Just last week we saw the teaser trailer for Transformers: Rise Of The Beasts, the second Transformers live-action movie not directed by Michael Bay. ROTB director Steven Caple, Jr. even worked on the pilot episode from Transformers: EarthSpark and seemed to leaning more towards the BumbleBee movie, the first live-action movie that a huge part of the fanbase has nice things to say about, and things looked positive. I had some good hopes.
It was also last week that I did a commentary about using representation not for positive representation of minorities but as a mixture of propaganda and a cheap marketing tool, weaponizing the culture war to defend movies that do not give people of color a good showing but you need to support or you will be branded racist…as if black people don’t deserve to have a good movie made about them or there weren’t existing black, Latino, female, and even gay characters to be utilized without altering existing characters because it gets them positive press.
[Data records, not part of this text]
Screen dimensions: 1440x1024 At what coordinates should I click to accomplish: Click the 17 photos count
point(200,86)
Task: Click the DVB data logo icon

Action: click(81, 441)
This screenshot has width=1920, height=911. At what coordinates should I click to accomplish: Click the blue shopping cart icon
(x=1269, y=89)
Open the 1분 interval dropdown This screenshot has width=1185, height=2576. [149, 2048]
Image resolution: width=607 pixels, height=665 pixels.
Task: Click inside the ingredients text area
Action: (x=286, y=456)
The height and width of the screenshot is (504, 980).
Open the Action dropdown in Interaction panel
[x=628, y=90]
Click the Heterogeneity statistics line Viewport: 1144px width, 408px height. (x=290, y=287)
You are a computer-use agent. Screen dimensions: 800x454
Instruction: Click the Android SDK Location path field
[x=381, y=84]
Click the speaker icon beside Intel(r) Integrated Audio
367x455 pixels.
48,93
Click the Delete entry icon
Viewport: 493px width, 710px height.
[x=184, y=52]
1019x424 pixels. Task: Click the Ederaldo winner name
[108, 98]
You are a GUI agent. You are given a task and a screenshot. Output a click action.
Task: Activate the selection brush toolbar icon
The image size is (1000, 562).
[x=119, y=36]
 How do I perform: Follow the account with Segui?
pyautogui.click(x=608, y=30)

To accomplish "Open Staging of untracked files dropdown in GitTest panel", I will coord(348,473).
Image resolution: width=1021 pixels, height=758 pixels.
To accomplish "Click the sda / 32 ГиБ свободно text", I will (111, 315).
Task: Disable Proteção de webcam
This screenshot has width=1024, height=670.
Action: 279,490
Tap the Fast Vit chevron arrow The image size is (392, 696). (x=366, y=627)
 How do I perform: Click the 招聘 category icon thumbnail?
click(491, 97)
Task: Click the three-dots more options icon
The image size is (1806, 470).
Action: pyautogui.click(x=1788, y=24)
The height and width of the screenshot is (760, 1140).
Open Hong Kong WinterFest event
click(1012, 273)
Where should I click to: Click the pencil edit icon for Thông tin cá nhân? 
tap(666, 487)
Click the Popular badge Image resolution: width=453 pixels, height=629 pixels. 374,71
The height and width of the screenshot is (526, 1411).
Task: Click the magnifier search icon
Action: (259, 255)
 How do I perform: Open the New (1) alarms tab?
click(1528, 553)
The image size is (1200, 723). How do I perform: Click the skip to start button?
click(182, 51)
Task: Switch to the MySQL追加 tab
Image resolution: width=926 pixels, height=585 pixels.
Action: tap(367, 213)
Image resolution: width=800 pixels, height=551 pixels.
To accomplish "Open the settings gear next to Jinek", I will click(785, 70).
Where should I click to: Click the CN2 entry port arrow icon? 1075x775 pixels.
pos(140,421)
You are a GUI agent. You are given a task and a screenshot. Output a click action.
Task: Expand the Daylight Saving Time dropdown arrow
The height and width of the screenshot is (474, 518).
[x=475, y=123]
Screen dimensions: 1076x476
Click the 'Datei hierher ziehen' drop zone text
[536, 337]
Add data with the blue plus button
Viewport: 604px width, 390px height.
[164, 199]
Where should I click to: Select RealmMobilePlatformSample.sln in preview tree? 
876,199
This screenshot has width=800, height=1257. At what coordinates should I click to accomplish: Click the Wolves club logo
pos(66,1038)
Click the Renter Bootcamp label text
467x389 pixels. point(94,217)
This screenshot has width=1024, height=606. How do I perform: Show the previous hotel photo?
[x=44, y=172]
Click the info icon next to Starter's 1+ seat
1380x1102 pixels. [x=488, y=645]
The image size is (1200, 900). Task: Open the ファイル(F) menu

I didn’t think the two articles had any connection. Yes, both the movie and EarthSpark have minority casts but just having minorities doesn’t make a movie propaganda and there have been few people of color outside of white and Japanese in this franchise among the humans. There were black and Latino people, but it has been overwhelmingly white and Japanese…and the Japanese art style is often mistaken for “white” among the surface viewers who can’t take more than five seconds to actually have a clue what they’re talking about.
So now we have Caple and lead actor Anthony Ramos being interviewed by BET, and while it’s not surprising that Black Entertainment Television’s website would want to highlight the number of black people involved in front of and behind the camera, the interview is making a few people wonder if the movie is going to be propaganda or if this is just more cheap marketing. And marketing can hurt a movie or show. Ask the creator of the Netflix series First Kill, who blamed the show’s cancelation on the marketing of the show, focusing more on the lesbian romance between a human and vampire rather on the actual story surrounding the Romana and Juliet story about battling vampires and werewolves and such in which the romance was only subplot instead of main plot as it was marketed. Marketing is important and this interview with BET may not be helping Rise Of The Beasts.